SCFAs regulation of the epithelial layer
SCFAs regulate the daily turnover of the epithelial lining and regulate stem cell proliferation. In recent years, reports on the effects of SCFAs, specifically butyrate, on the epithelium have been conflicting. This conflicting data gave rise to the butyrate paradox, which describes differential responses of cells to butyrate when treated in vitro and in vivo.40 This paradox was elegantly unraveled by Donohoe et al.,41 who showed that cell metabolism, that is the Warburg effect, dictated the impact of butyrate on epithelial cells. This report demonstrated that tumor cells do not preferentially metabolize butyrate, leading to the intracellular accumulation of butyrate which blocks proliferation and promotes differentiation and apoptosis. However, in normal colonocytes or in tumor cells in which the Warburg effect is blocked, butyrate metabolism could promote the proliferation of colonocytes by acting as a carbon donor for acetyl-CoA and histone acetylation. This model proposes that lower doses of butyrate at the bottom of the crypt drive HAT and proliferation, whereas high doses at the top of the crypt lead to HDACi, apoptosis, and sloughing of cells into the lumen. This model was further verified by Kaiko et al.,42 who showed that butyrate inhibited proliferation in cryptless animals and around areas of ulceration where the stem cell compartment would be exposed to the high luminal butyrate concentration. Thus, this study suggests that crypts, as well as colonocytes, are critical in metabolizing butyrate and creating a butyrate gradient, which permits HAT activity at the base of the crypt. Additionally, the findings of both these articles support the long-term health effects of a high fiber diet in protecting against the development of colorectal cancer.43
SCFA regulation of tight junctions
Tight junctions (TJs) are complex protein-protein associations between individual cells that maintain the epithelium’s selective permeability. Several studies have focused on both indirect effects of SCFAs on TJs via modulation of cytokines, as well as the direct effects of SCFAs on epithelial cell TJs. In terms of cytokines, Heller et al.44 showed that treatment of HT-29 cells with IL-13, a highly upregulated cytokine in UC patients, increases cell permeability, while also promoting the expression of the pore forming claudin-2. More recently, Wang et al.45 showed that IL-10 KO mice have decreased zona occludin 1 (ZO1) and occludin expression and that mixed feedings of IL-10 KO mice with a diet supplemented with acetate, propionate, and butyrate could increase occludin and ZO1 expression. However, whether this effect occurred through direct actions of SCFAs on the epithelium, or through modulation of effectors such as TNFα was not investigated. This is important, as IL-10 and SCFAs are important modulators of several inflammatory cytokines such as IFNγ and TNFα, which have well-characterized roles in modulating TJ permeability.46 Additionally, Zheng et al.47 found that in the human colon cancer cell lines T84 and Caco-2, butyrate upregulated IL-10RA via a STAT3- and HDACi-dependent pathway, which led to an increase in transepithelial electrical resistance (TEER). However, KO of IL-10RA in T84 abrogated the effects of butyrate on TEER, which appeared to be facilitated by the ability of IL-10RA to downregulate the pore forming claudin-2. Furthermore, Chen et al.48 recently found that butyrate protected mice from increased epithelial permeability in a GPR109a-dependent manner in a model of Trinitrobenzenesulfonic acid (TNBS) colitis. This effect was dependent on GPR109a suppression of LPS-induced phosphorylation of AKT in macrophages and was demonstrated using a transwell system where RAW246.7 macrophages were co-cultured with Caco-2 cells and pretreated with LPS in the presence or absence of butyrate. Thus, this finding exemplifies the important role macrophages play in modulating epithelial integrity through proinflammatory regulation.

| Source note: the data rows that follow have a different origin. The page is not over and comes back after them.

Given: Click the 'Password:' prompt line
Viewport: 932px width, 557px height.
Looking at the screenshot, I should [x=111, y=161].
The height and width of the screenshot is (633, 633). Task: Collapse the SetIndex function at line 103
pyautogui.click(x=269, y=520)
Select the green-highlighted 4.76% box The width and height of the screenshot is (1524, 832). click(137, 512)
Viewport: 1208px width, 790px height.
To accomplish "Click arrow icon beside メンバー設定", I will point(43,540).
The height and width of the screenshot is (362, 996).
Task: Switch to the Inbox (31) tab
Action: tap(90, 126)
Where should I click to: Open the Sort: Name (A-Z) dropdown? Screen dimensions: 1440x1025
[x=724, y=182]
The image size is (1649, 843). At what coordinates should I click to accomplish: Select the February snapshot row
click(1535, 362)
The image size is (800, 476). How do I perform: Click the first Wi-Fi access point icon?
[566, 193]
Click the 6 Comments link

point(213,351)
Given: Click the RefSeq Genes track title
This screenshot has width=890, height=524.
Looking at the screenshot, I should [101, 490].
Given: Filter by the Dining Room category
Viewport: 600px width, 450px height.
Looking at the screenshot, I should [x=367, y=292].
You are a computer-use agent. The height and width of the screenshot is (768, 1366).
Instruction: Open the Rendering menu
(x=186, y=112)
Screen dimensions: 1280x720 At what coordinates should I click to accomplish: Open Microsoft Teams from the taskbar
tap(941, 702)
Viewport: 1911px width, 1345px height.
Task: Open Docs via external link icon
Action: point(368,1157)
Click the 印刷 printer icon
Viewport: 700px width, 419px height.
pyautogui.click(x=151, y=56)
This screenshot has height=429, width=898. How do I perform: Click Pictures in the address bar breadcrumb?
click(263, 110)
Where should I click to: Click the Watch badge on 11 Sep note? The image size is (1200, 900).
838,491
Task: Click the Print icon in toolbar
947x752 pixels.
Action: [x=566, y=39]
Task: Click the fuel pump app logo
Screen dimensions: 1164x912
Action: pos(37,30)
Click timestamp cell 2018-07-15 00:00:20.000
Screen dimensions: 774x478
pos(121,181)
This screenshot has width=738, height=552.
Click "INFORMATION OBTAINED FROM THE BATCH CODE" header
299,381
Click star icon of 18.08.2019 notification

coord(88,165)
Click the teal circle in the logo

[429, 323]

SCFAs also have direct effects on epithelial cells in modulating TJ formation. For example, Feng et al.49 found that butyrate increased claudin-3, occludin, and ZO1 expression in a GPR109a-dependent manner in piglets and Caco-2 cells. The effect on claudin-3 was abrogated with GPR109a knockdown (KD) in Caco-2 cells. Additionally, Cheng et al.50 found that NLR family CARD domain-containing 3 (NLRC3) KO mice have increased epithelial permeability. Treatment with butyrate increased NLRC3 expression and overexpression of NLRC3 increased TEER, implicating a role for butyrate in NLR3 induction of TJs, possibly through upregulation of ZO1.
Finally, metabolism is an important driver of TJ formation. In this regard, Zhang et al.51 showed that in kidney cells, activation of 5’ AMP-activated protein kinase (AMPK) led to increased endogenous Ca2+ levels, which drove TJ formation. Additionally, Kelly et al.52 showed that hypoxia inducible factor 1 (HIF-1α) expression is critical for SCFA regulation of intercellular permeability. Interestingly, AMPK activation has been shown to stabilize HIF-1α and prevent the switch to glycolysis, the Warburg effect, implicating an important role for butyrate in modulating glycolysis.53 Finally, Peng et al. demonstrated that butyrate, a known activator of AMPK, modulates TJ formation through regulation of AMPK.54 Thus, it appears that by regulating energy status via AMPK in several tissues, butyrate may have a universal role in driving TJ formation.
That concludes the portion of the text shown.